The annual Tripe Festival. Of course! What else would make the already virtually impassable winding mountaintop roads of Barolo, Italy narrow even further with cars parked haphazardly along both sides? On the sunny October Sunday afternoon of our visit to the famed Marchesi di Barolo Winery it was the tripe festival. Who could've guessed? We add our van to the line-up, then walk to see what all the fuss is about. Tripe is popular here, so popular that hundreds of visitors come to quaint Barolo, population 750, to sample Zuppa di Trippa, tripe soup, made with local favorites, Nucetto chickpeas. Or salame ‘d Tripa ‘d Muncalé, Moncalieri's tripe salame. Still not satisfied? How about Rustia, a tripe spread? Clearly a whole lotta people here love tripe. They amble from table to table, tasting fork in one hand, hunk of crusty bread in the other, jam-packing the narrow lanes of this medieval town perched on a hilltop in the famed Barolo wine producing region of Alba.
Unimpressed by the overhead banner that heralds A Tutta Trippa! (Everything Tripe!), we head straight to the Cantina Marchesi di Barolo, the lure of our private truffle dinner and wine tasting overpowering any other gustatory alternative. Not that tripe even makes our short list. We're game to try lots of new foods in Italy, and the group has ventured well outside their culinary comfort zone both here and at Salone del Gusto. But tripe? Not so much.
In Italian terms, the Abbona family, who own the Marchesi di Barolo Estate, are practically family. It's a six degrees of separation kind of thing. My good friends, Josh and Jen Ziskin, owners of Ristorante La Morra in Brookline, MA, used to live in....wait for it.....La Morra, Italy. Josh trained at the well-known Ristorante Belvedere, and learned to make, among other dishes, amazing agnolotti, which are part of the northern Italian menu offered nightly. While there, Jen babysat for Valentina Abbona, daughter of the owners of the winery. Got it? Four degrees of separation later, I'm greeted with kisses on both cheeks when we run into the Abbonas during a night out in Monforte d'Alba.
On Jen's endorsement alone, the always gracious and equally beautiful Anna Abbona and her staff ensure that our visit to the winery is magical. We begin with a guided tour of the cellars, both old and new. In the private cellar, behind a wrought iron gate, are some of the first Barolos bottled, dating to 1839. Drinkable wines begin with the vintages bottled in the 1920's.

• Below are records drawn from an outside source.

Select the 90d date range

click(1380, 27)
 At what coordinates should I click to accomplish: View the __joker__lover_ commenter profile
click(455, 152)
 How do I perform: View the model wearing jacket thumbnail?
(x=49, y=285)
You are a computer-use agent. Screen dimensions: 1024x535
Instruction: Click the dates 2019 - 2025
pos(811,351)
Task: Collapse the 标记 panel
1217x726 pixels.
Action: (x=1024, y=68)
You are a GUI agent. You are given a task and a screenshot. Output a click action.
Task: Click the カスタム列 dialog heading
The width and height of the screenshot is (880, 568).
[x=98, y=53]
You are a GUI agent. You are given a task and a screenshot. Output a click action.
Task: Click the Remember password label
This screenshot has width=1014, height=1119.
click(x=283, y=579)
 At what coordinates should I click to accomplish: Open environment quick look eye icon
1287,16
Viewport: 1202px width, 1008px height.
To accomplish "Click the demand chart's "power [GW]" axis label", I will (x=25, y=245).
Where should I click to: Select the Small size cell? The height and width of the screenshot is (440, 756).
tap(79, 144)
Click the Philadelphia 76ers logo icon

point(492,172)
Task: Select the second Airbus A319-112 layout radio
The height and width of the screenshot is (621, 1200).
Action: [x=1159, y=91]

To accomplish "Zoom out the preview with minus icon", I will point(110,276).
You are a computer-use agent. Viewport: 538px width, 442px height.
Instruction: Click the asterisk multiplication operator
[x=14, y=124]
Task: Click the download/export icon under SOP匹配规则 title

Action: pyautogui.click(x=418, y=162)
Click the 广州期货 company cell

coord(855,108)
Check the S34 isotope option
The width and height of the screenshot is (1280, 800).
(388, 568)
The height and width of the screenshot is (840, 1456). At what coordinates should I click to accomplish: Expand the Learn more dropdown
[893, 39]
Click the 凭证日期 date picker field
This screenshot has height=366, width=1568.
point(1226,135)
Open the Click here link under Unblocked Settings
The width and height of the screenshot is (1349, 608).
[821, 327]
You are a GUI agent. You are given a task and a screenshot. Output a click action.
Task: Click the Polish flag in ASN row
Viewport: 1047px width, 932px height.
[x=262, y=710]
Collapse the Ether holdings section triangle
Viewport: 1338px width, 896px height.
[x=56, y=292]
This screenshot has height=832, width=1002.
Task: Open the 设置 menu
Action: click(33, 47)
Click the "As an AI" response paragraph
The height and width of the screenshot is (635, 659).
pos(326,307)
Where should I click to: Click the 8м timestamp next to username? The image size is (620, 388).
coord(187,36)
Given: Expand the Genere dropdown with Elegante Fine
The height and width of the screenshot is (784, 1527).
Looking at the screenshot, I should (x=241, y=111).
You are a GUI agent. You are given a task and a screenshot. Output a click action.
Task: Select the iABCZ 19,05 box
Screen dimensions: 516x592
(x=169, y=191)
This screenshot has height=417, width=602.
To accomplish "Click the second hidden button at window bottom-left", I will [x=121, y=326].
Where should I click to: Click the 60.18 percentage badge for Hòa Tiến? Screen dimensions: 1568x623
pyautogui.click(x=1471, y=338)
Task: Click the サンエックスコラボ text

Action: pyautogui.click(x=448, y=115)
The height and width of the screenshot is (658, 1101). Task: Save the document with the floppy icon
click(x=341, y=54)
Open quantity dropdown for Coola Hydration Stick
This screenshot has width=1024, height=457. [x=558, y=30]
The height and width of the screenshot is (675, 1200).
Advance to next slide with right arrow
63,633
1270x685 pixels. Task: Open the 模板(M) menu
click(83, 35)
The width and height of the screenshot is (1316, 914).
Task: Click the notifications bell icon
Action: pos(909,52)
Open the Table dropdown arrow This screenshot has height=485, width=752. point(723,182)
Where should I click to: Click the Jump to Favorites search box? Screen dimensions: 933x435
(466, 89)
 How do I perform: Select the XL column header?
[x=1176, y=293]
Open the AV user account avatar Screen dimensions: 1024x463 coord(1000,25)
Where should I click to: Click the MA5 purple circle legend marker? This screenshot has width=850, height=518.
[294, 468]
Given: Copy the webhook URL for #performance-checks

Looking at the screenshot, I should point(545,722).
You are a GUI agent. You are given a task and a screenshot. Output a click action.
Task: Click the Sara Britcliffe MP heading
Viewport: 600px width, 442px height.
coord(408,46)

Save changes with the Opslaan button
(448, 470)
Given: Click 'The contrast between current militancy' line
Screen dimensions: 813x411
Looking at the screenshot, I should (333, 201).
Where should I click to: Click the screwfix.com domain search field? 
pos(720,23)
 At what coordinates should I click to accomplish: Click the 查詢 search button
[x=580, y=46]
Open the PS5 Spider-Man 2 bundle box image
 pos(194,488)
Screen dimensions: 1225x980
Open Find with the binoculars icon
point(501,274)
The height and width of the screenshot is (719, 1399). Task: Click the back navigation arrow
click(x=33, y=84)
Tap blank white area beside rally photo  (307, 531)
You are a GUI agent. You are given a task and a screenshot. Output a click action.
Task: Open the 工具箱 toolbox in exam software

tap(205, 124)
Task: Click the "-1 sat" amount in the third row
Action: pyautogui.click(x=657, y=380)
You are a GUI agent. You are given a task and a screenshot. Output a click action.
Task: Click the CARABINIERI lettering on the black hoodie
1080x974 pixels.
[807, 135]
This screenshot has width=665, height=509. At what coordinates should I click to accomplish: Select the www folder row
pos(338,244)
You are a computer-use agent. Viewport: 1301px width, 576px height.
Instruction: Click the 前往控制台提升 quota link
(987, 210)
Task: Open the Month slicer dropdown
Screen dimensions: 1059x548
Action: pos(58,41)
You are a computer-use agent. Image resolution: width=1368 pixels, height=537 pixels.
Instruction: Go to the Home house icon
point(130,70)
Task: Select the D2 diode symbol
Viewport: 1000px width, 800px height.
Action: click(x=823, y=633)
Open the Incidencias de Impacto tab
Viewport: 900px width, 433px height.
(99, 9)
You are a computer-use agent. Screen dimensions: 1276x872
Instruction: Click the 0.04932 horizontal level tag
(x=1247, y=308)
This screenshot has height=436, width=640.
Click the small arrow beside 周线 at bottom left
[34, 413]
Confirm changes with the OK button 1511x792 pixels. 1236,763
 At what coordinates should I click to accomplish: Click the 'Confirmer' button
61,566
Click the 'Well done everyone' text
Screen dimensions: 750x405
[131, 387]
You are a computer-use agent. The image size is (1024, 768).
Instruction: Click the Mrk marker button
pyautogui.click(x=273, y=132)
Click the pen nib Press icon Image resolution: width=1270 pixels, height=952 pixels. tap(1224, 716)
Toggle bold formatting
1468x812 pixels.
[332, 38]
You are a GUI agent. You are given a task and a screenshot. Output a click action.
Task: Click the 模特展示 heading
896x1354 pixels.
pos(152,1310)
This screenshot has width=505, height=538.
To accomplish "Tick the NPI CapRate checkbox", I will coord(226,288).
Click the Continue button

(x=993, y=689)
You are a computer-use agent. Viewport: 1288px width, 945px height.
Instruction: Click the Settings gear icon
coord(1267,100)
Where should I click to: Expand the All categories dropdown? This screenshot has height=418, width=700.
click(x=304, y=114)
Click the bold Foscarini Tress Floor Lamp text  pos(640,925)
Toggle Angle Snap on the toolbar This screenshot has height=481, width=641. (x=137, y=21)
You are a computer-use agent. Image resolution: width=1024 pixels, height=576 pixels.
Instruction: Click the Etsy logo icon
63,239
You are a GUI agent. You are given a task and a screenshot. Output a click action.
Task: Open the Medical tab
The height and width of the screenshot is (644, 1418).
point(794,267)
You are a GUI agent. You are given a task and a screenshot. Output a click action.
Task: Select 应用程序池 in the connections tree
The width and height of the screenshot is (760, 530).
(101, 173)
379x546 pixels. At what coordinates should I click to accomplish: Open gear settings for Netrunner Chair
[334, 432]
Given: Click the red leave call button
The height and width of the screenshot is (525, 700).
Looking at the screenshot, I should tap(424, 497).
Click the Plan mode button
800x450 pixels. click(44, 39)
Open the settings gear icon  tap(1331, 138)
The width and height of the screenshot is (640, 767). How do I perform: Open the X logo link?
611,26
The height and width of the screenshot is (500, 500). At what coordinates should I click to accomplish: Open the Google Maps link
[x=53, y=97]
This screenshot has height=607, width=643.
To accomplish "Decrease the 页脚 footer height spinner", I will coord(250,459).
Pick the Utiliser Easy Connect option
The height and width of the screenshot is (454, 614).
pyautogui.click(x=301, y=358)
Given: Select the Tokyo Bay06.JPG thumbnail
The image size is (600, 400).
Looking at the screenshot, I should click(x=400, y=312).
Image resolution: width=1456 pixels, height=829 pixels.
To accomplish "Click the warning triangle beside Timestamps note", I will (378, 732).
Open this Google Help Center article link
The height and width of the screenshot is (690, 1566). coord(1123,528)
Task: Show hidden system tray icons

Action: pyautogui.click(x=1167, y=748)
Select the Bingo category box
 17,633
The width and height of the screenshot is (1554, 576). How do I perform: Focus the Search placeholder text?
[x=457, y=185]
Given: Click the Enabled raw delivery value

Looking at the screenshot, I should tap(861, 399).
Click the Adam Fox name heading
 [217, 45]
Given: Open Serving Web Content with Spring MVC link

A signed Giuseppe Verdi manuscript is displayed with other Italian memorabilia, while several shallow, faceted sterling silver tasting cups hang at the ready to sample the famed Barolo wines.
It's October in Alba, and that means truffle season. So when Anna asks, "Would you like the truffle supplement?," my answer is a resounding yes. Our four-course tasting features many of Piemonte's heritage dishes: carne crudo, vitello tonnato, and a 14-hour Barolo-braised Fassano beef. But the risotto with fonduta and shaved white truffles steals the show. Rich, creamy, decadent beyond all our expectations and delicious.
Ah, but how are the wines, you ask? We are after all at a legendary winery. Well, even after almost a week of sampling wines at Salone del Gusto, Marchesi di Barolo’s offerings do not disappoint. First up, a delightful Arneis, the classic Piemontese white, whose intense flavors are the perfect complement to the carne crudo (veal tartare, served two ways). From there, a minerally Gavi di Gavi 2013, a lovely complement to the vitello tonnato (veal with tuna sauce) .
Next up, a delicious and fruity Barbera d’Alba Peiragal 2012, which takes its name from the soil composition of the nearby sloping hills. To accompany the brassato, the star of the show: A big, oaky Barolo del Comune de Barolo 2009 made exclusively from a blend of the various Barolos from the historic vineyards at the winery. It’s 100% Nebbiolo and 110% yummy. Finally, for desert, a sweet and fizzy Zagara Moscato d’Asti.
Sated, we stumble out into the street as the bluish-grey light of twilight casts its shadows on a group of men singing lustily near by. They are accompanied by two accordions, a clarinet, and other assorted instruments. Their joy is infectious, and a crowd soon gathers, singing along on the chorus. I wonder if they are singing an homage to tripe. I catch every other word; just enough to recognize a bawdy street song about loose women, the men who love them, and star-crossed romance. Universal themes, even at a tripe festival in a mountaintop town in northern Italy.